Il cibo della mente sul dorso della mula

Dentro un cassetto della memoria c’è ancora mio fratello mentre giochiamo alle «Capitali», io gli domando quella del Venezuela e lui risponde senza esitazione: «Caracas». Questo paese famoso per la sua biodiversità a nord dell’America Latina me l’ha fatto tornare in mente il sociologo Ignazio Pollini, originario di Salò, che vive dal 1987 in quel territorio di aspra bellezza.
Attualmente attraversato da una profonda crisi umanitaria complessa aggravata dalla svalutazione del Bolivar che ha indotto 9 milioni di persone (su 36) verso una disperata emigrazione.
Ignazio, partito a 23 anni come missionario laico per conto della Diocesi di Brescia nel Servizio Volontario Internazionale, avrebbe dovuto fermarsi tre anni invece è rimasto, si è costruito una famiglia e una vita inaspettata.
Al momento segue l’area educativa di un’Ong europea con programmi umanitari rivolti ai giovani delle comunità rurali di alta montagna. Mi racconta della incredibile esperienza di «Bibliomulas», un progetto sviluppato a Merida nella zona di frontiera con la Colombia.

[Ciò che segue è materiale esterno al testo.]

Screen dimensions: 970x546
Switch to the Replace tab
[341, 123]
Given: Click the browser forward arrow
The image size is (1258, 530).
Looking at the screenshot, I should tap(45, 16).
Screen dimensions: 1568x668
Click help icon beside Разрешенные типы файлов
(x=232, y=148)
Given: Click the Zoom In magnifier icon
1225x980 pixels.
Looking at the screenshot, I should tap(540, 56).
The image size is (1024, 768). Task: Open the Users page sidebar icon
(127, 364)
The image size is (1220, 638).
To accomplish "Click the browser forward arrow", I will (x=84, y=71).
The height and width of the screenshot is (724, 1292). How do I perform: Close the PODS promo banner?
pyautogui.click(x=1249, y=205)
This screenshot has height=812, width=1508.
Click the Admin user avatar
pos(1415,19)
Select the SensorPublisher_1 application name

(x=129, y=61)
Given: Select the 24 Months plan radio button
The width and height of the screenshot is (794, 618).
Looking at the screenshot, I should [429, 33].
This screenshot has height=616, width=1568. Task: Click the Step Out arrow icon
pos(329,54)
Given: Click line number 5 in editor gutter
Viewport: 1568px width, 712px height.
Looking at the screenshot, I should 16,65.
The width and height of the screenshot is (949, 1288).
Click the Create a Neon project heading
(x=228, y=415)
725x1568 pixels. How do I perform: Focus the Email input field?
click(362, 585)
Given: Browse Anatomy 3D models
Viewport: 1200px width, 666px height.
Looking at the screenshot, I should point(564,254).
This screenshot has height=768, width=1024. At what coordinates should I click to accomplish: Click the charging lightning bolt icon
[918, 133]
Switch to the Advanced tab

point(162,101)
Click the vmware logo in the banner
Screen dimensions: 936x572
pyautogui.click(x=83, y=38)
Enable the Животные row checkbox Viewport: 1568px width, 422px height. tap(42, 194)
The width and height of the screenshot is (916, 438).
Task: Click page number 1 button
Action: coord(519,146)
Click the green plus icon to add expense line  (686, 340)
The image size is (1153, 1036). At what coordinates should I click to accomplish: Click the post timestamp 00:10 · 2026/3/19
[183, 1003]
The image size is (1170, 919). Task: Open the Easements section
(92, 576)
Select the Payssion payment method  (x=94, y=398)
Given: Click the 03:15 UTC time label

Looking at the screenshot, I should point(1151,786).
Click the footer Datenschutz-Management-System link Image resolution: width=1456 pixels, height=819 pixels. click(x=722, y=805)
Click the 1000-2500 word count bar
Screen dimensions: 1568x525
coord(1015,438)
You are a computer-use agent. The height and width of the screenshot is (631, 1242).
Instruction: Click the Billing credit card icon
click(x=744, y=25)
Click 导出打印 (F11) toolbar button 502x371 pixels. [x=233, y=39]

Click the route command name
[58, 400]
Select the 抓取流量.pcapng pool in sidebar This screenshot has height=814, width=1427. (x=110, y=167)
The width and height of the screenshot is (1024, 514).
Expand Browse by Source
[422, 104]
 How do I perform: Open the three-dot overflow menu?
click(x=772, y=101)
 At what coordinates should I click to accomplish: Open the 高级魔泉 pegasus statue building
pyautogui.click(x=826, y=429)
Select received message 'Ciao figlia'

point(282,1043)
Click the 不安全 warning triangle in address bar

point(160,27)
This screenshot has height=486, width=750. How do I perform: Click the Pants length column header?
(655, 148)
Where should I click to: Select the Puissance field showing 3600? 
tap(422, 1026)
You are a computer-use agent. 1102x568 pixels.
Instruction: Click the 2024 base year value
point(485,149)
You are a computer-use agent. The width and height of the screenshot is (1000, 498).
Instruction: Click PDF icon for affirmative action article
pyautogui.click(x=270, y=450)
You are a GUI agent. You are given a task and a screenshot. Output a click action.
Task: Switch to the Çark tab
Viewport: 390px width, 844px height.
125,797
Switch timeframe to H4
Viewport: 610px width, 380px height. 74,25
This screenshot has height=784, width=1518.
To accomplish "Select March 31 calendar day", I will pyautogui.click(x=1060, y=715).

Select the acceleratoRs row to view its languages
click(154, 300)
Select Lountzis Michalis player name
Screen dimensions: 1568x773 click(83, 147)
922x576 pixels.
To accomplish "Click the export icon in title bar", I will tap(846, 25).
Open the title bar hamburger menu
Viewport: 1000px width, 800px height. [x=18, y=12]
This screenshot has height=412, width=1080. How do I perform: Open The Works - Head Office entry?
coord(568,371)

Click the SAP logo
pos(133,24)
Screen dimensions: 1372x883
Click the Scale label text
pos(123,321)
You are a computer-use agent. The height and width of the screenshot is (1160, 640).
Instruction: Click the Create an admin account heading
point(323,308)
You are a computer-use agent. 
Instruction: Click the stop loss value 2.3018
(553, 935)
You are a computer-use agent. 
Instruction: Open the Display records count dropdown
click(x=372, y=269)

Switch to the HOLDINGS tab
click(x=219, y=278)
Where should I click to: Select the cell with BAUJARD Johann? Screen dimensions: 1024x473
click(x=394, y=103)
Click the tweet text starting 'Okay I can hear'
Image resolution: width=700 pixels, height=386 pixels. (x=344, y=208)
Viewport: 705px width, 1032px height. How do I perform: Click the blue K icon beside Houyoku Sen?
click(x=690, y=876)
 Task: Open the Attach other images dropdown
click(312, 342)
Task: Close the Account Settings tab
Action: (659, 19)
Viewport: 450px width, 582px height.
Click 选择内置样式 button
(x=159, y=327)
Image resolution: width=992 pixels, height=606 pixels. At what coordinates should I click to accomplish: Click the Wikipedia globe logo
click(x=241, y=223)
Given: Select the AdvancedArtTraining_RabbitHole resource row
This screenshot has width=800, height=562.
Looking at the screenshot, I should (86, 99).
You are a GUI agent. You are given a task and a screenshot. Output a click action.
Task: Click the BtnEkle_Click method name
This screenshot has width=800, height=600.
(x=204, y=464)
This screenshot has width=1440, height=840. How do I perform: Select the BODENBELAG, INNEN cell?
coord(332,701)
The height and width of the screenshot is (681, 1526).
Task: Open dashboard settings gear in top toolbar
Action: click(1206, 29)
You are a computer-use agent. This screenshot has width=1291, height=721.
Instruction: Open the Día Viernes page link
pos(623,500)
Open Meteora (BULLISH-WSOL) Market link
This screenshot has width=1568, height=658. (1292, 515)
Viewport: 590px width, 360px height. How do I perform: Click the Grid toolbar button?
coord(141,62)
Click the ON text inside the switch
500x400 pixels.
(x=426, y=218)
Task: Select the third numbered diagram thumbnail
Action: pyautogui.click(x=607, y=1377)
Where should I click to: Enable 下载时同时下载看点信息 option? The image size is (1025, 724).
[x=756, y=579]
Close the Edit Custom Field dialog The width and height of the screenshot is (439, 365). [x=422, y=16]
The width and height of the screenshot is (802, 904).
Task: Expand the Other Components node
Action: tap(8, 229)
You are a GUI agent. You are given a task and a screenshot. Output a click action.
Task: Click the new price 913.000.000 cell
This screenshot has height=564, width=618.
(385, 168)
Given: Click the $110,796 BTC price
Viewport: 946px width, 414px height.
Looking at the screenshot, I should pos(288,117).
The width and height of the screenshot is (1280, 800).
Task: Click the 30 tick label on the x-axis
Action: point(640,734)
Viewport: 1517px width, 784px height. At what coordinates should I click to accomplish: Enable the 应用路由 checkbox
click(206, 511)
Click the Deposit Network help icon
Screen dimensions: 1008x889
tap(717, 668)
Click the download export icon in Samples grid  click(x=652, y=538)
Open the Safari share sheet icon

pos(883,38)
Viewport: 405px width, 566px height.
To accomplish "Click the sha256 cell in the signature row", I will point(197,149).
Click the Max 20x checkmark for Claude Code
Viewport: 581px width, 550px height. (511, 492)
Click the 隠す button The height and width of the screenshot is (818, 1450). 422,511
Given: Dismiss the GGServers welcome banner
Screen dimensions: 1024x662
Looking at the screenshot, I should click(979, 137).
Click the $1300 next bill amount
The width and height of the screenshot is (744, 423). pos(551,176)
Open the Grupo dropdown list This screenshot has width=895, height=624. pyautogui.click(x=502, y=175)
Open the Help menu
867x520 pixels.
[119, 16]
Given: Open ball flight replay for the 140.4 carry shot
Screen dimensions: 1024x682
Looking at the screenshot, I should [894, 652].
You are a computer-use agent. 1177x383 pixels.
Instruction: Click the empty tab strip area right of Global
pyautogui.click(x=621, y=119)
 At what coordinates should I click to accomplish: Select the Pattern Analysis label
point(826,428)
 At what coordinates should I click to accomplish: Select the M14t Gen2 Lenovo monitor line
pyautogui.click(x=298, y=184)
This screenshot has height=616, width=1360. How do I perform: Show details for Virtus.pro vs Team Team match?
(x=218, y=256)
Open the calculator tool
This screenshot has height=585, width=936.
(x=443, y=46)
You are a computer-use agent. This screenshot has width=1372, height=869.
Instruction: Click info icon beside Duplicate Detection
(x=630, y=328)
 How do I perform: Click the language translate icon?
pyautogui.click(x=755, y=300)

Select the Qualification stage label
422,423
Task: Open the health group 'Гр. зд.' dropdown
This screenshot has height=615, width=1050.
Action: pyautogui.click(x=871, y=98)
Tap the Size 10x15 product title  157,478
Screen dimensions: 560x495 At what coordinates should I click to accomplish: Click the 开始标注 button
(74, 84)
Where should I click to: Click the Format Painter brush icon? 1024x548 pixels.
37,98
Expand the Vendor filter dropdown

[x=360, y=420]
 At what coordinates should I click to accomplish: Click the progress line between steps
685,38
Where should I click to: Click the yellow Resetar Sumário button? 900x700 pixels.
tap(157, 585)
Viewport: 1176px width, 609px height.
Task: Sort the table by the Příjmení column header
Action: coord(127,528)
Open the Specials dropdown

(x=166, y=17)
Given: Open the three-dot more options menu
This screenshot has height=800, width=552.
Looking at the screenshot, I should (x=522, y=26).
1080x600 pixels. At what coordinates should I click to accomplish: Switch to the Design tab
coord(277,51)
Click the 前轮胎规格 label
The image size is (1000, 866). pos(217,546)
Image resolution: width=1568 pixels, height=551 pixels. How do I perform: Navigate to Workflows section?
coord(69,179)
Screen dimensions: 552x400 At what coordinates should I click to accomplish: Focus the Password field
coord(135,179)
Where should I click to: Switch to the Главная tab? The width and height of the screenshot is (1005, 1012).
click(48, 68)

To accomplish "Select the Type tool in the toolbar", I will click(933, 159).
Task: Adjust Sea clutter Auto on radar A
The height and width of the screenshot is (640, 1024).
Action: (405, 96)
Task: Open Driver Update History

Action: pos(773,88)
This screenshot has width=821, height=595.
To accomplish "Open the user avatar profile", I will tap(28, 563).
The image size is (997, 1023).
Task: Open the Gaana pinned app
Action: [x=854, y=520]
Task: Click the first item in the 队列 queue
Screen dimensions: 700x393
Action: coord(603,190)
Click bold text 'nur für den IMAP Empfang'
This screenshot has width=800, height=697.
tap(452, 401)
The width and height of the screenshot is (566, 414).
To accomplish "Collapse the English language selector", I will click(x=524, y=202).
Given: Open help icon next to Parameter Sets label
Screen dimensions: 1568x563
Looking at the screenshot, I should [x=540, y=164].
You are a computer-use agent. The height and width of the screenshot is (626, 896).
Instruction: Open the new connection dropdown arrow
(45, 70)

Con l’aiuto della mula Canela, che trasporta sul dorso una bisaccia piena di libri, ogni settimana gli operatori visitano otto villaggi. Si tratta di piccoli agglomerati di case raggiungibili solo attraverso una mulattiera, abitati da dignitosi contadini perlopiù analfabeti che coltivano patate, cipolle e poco altro. A 2600 metri di altitudine è difficile anche vangare.
Sulla cordigliera andina la vita dei campesinos è faticosa, isolati dalle distanze e dalle loro tradizioni. Per circa la metà dei bambini questa promozione alla lettura rappresenta l’unica finestra aperta sul mondo. Abituati come i loro genitori fin da piccoli a lavorare nei campi si accoccolano sui calcagni per sfogliare con meraviglia i libri, li chiedono in prestito e li rendono come si fa con una vera biblioteca.
In un video mi mostra l’accoglienza festosa al loro arrivo e guardandolo ho l’impressione di sentire Gabriel's Oboe, composta da Ennio Morricone per il film «Mission», nelle cui note aleggia lo spirito struggente della natura.
Mi racconta poi del progetto «Femminizzando i diritti umani» in favore delle donne. Anche qui sono sempre loro le più colpite dalle violazioni, discriminate nell’accesso allo studio e sottopagate nel lavoro. Tante ragazzine bruciano l’adolescenza e diventano mamme precocemente. Spesso conoscono la violenza domestica e l’abbandono senza sostegno per i figli.
A volte il nutrimento della mente arriva in groppa ad una mula. La cultura però non è come il pane, si può mangiarne senza avere fame.